Along with publications, projects, and original documents, the exhibition features an interesting documentary that traces the history of an architectural style initially aimed to back British colonization but later – after the independence of Ghana, the first country in sub-Saharan Africa to break free from colonial rule in 1957 – was adopted and further developed by west-African architects.
Tropical Modernism originated in British West Africa where, in the early 1940s, architects Maxwell Fry and Jane Drew developed a new style by adapting European modernist architecture to the hot and humid climate of Western Africa.
Their architectural language – based on solutions to control the hot climate such as adjustable ventilation louvers, large roof overhangs, and brise-soleils which reveal a superficial understanding of the African territory – was further developed at the Tropical Architecture Department they founded at the AA in London in 1954 and aimed to taught European architects how to design in the colonies.

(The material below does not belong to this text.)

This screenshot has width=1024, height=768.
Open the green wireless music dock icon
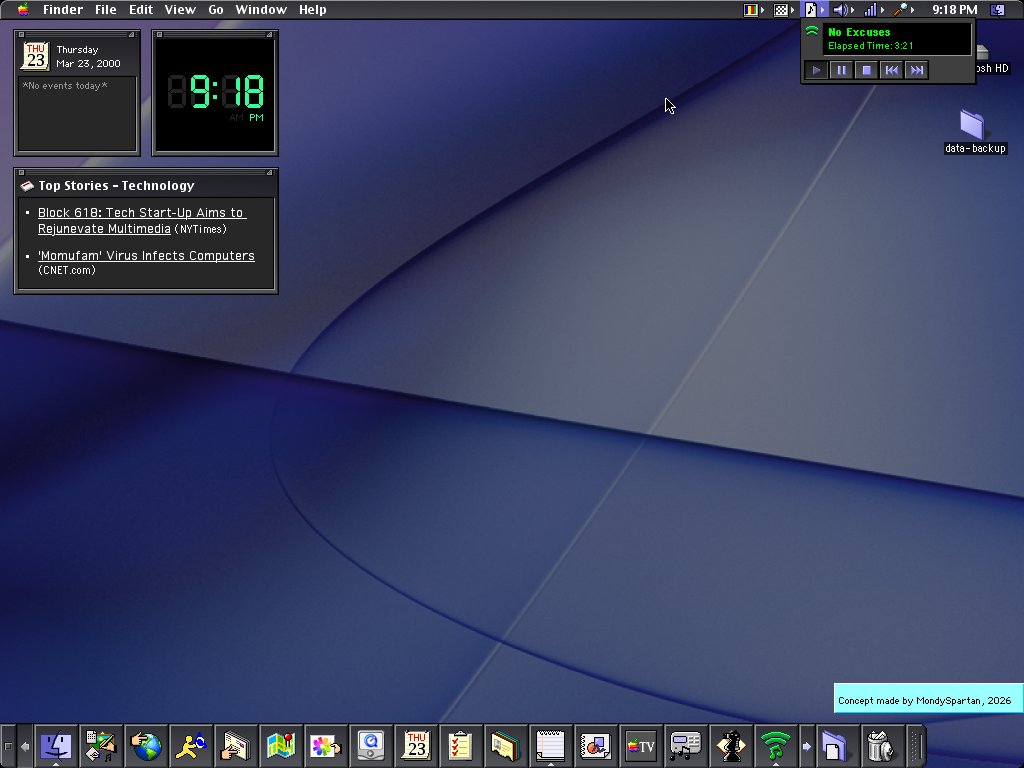[775, 745]
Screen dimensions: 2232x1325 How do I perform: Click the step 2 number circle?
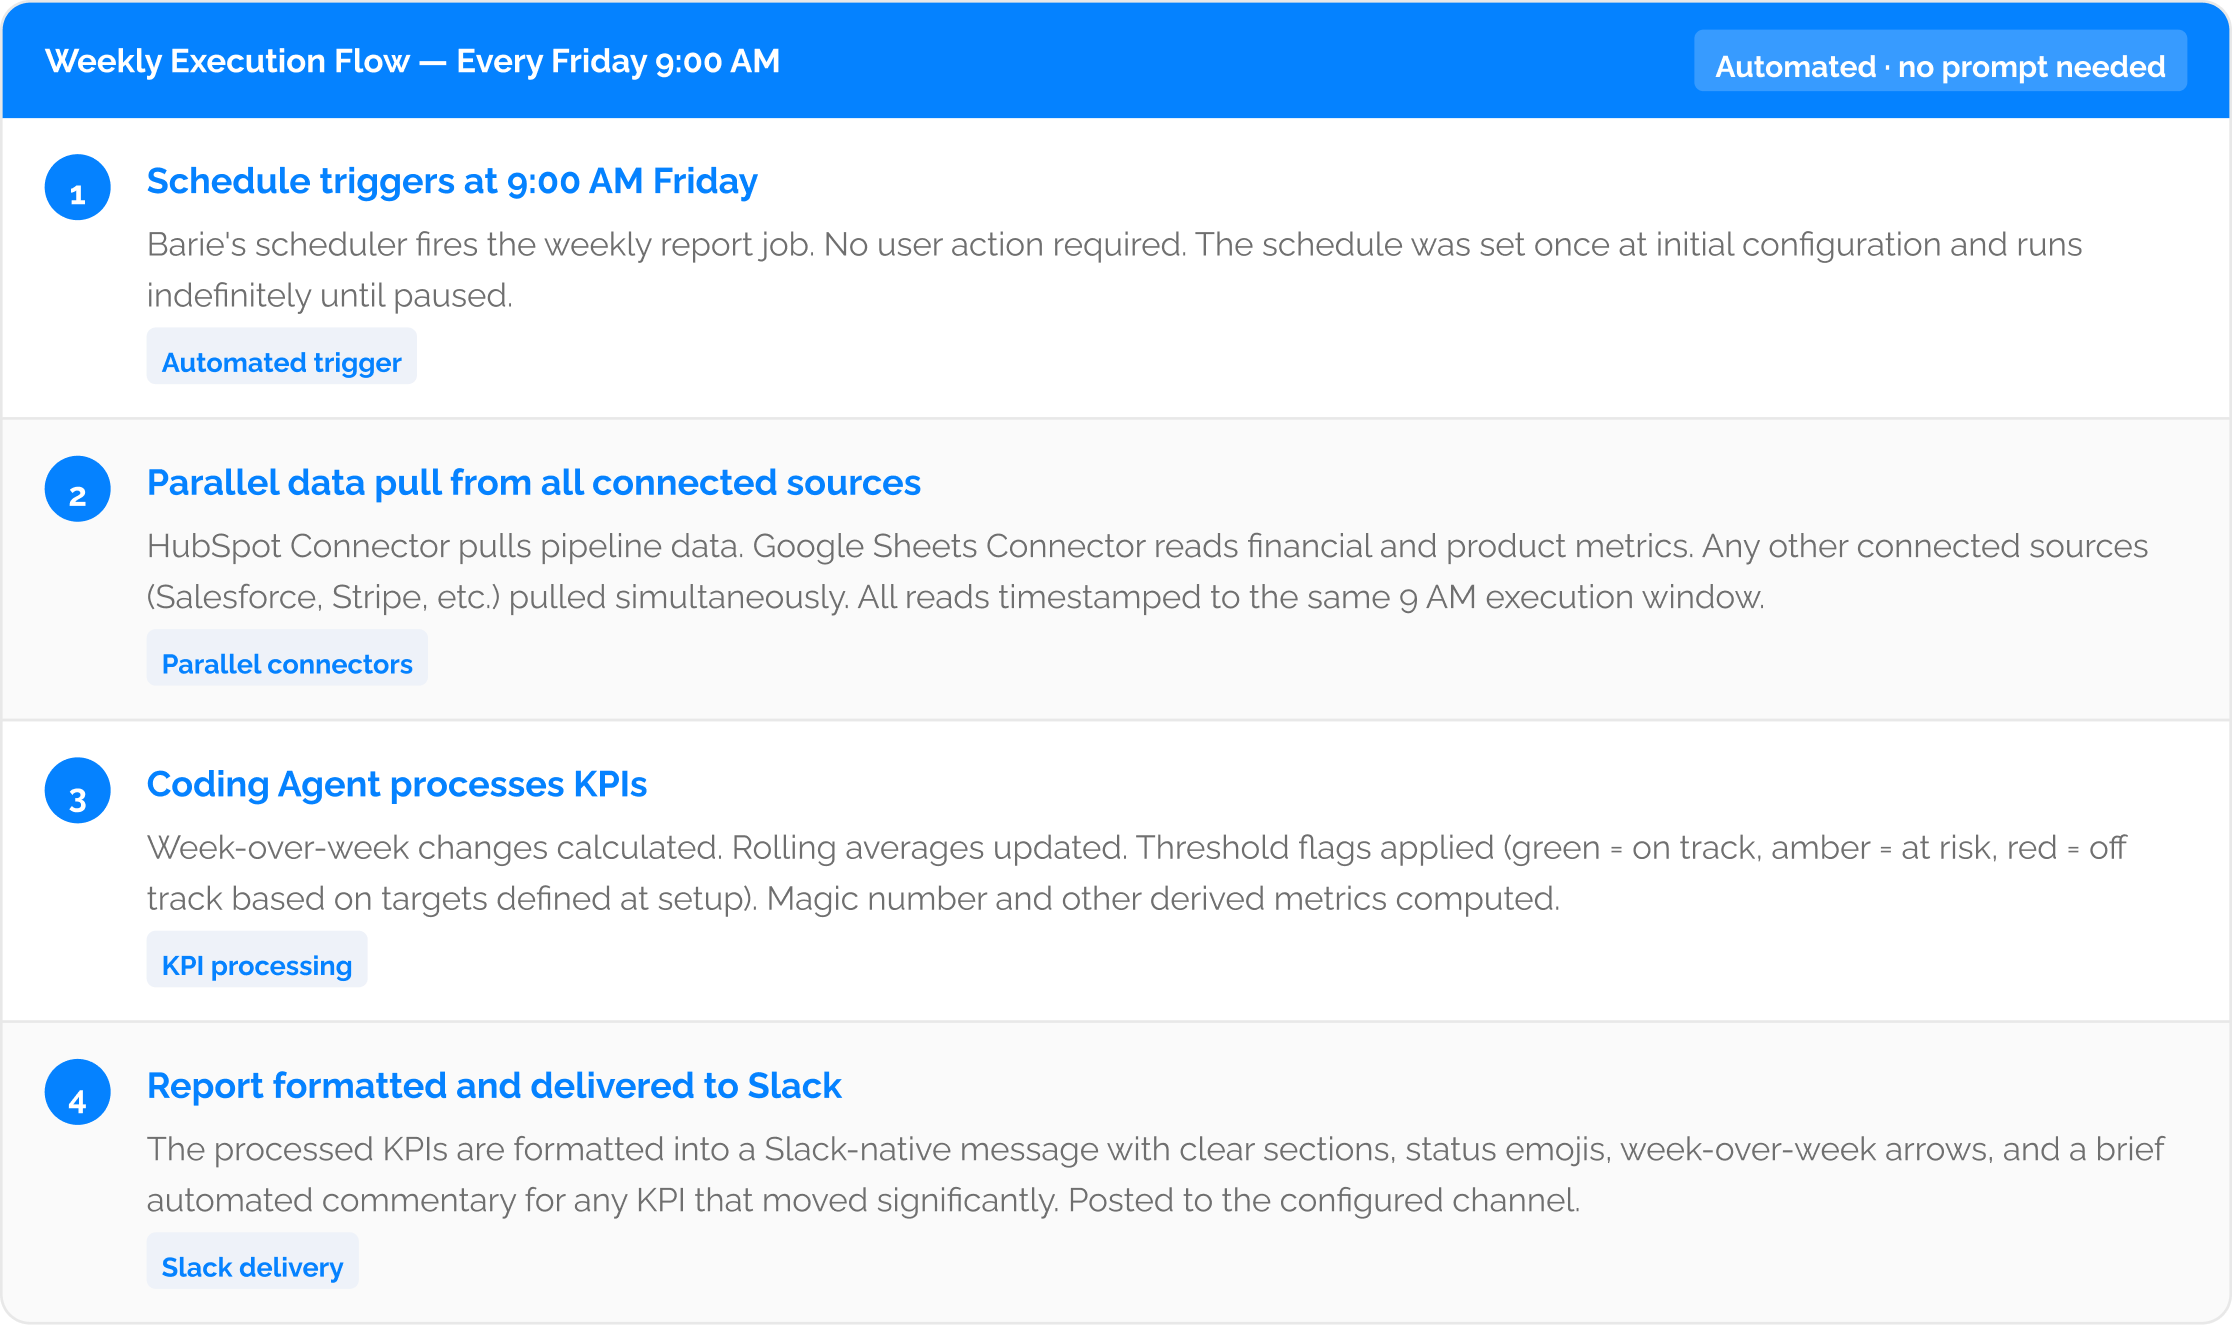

The architecture of Fry and Drew gained international interest and the couple got many important commissions for schools, universities, civic centers, and libraries in Africa, mostly funded through the Colonial Welfare and Development Act – a 200-million-pound postwar program officially conceived to reform and modernize the British colonies but actually aimed at discouraging the quest for independence of the colonies as well as at making them more economically productive.
Tropical modernism. Architecture and Power in West Africa; Venetian Arsenale, installation views; photos Andrea Avezzù, courtesy of La Biennale di Venezia.
Photo © Federica Lusiardi.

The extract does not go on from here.